## DESCRIPTION OF THE TASK
A faithful transcription of all the records is required.

------------------------------------------------------------

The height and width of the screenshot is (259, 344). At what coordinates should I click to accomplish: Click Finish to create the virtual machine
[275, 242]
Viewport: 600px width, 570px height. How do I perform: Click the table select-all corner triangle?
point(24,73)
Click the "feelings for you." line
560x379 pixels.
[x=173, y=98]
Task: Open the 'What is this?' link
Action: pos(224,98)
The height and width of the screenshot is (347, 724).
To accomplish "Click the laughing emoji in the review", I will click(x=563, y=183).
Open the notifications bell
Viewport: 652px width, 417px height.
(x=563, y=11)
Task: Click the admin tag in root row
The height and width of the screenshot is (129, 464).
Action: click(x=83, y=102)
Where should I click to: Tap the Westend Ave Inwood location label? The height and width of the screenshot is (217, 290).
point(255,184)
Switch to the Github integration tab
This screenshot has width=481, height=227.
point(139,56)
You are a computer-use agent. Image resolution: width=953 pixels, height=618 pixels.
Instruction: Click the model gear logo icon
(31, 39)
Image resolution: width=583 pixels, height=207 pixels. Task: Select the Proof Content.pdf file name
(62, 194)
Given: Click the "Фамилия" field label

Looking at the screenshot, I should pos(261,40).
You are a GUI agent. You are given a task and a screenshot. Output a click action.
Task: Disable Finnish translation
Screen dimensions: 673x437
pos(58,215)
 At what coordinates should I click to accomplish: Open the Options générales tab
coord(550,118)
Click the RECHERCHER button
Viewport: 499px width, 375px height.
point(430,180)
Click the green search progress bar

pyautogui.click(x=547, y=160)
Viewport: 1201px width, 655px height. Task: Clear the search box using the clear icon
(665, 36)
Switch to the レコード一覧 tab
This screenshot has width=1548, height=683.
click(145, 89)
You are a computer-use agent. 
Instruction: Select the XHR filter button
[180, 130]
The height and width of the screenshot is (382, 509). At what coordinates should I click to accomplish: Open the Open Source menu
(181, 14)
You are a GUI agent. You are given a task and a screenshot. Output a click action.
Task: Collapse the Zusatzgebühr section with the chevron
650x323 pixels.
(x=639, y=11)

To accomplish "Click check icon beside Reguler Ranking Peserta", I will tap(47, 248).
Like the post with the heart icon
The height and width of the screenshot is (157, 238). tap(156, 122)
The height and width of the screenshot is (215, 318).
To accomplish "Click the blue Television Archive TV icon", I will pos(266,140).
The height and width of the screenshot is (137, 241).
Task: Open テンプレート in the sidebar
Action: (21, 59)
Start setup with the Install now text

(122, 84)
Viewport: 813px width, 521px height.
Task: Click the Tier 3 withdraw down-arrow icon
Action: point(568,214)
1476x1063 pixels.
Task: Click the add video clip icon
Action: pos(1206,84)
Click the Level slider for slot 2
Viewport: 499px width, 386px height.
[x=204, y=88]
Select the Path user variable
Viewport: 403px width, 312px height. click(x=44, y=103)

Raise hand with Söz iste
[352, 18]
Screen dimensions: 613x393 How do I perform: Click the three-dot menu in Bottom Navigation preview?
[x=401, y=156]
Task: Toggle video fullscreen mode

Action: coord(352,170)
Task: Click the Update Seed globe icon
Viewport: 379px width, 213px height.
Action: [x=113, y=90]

------------------------------------------------------------

## OUTPUT FOR THIS EXERCISE
The height and width of the screenshot is (259, 344). At what coordinates should I click to accomplish: Click Finish to create the virtual machine
[275, 242]
Viewport: 600px width, 570px height. How do I perform: Click the table select-all corner triangle?
point(24,73)
Click the "feelings for you." line
560x379 pixels.
[x=173, y=98]
Task: Open the 'What is this?' link
Action: pos(224,98)
The height and width of the screenshot is (347, 724).
To accomplish "Click the laughing emoji in the review", I will click(x=563, y=183).
Open the notifications bell
Viewport: 652px width, 417px height.
(x=563, y=11)
Task: Click the admin tag in root row
The height and width of the screenshot is (129, 464).
Action: click(x=83, y=102)
Where should I click to: Tap the Westend Ave Inwood location label? The height and width of the screenshot is (217, 290).
point(255,184)
Switch to the Github integration tab
This screenshot has width=481, height=227.
point(139,56)
You are a computer-use agent. Image resolution: width=953 pixels, height=618 pixels.
Instruction: Click the model gear logo icon
(31, 39)
Image resolution: width=583 pixels, height=207 pixels. Task: Select the Proof Content.pdf file name
(62, 194)
Given: Click the "Фамилия" field label

Looking at the screenshot, I should pos(261,40).
You are a GUI agent. You are given a task and a screenshot. Output a click action.
Task: Disable Finnish translation
Screen dimensions: 673x437
pos(58,215)
 At what coordinates should I click to accomplish: Open the Options générales tab
coord(550,118)
Click the RECHERCHER button
Viewport: 499px width, 375px height.
point(430,180)
Click the green search progress bar

pyautogui.click(x=547, y=160)
Viewport: 1201px width, 655px height. Task: Clear the search box using the clear icon
(665, 36)
Switch to the レコード一覧 tab
This screenshot has width=1548, height=683.
click(145, 89)
You are a computer-use agent. 
Instruction: Select the XHR filter button
[180, 130]
The height and width of the screenshot is (382, 509). At what coordinates should I click to accomplish: Open the Open Source menu
(181, 14)
You are a GUI agent. You are given a task and a screenshot. Output a click action.
Task: Collapse the Zusatzgebühr section with the chevron
650x323 pixels.
(x=639, y=11)

To accomplish "Click check icon beside Reguler Ranking Peserta", I will tap(47, 248).
Like the post with the heart icon
The height and width of the screenshot is (157, 238). tap(156, 122)
The height and width of the screenshot is (215, 318).
To accomplish "Click the blue Television Archive TV icon", I will pos(266,140).
The height and width of the screenshot is (137, 241).
Task: Open テンプレート in the sidebar
Action: (21, 59)
Start setup with the Install now text

(122, 84)
Viewport: 813px width, 521px height.
Task: Click the Tier 3 withdraw down-arrow icon
Action: point(568,214)
1476x1063 pixels.
Task: Click the add video clip icon
Action: pos(1206,84)
Click the Level slider for slot 2
Viewport: 499px width, 386px height.
[x=204, y=88]
Select the Path user variable
Viewport: 403px width, 312px height. click(x=44, y=103)

Raise hand with Söz iste
[352, 18]
Screen dimensions: 613x393 How do I perform: Click the three-dot menu in Bottom Navigation preview?
[x=401, y=156]
Task: Toggle video fullscreen mode

Action: coord(352,170)
Task: Click the Update Seed globe icon
Viewport: 379px width, 213px height.
Action: [x=113, y=90]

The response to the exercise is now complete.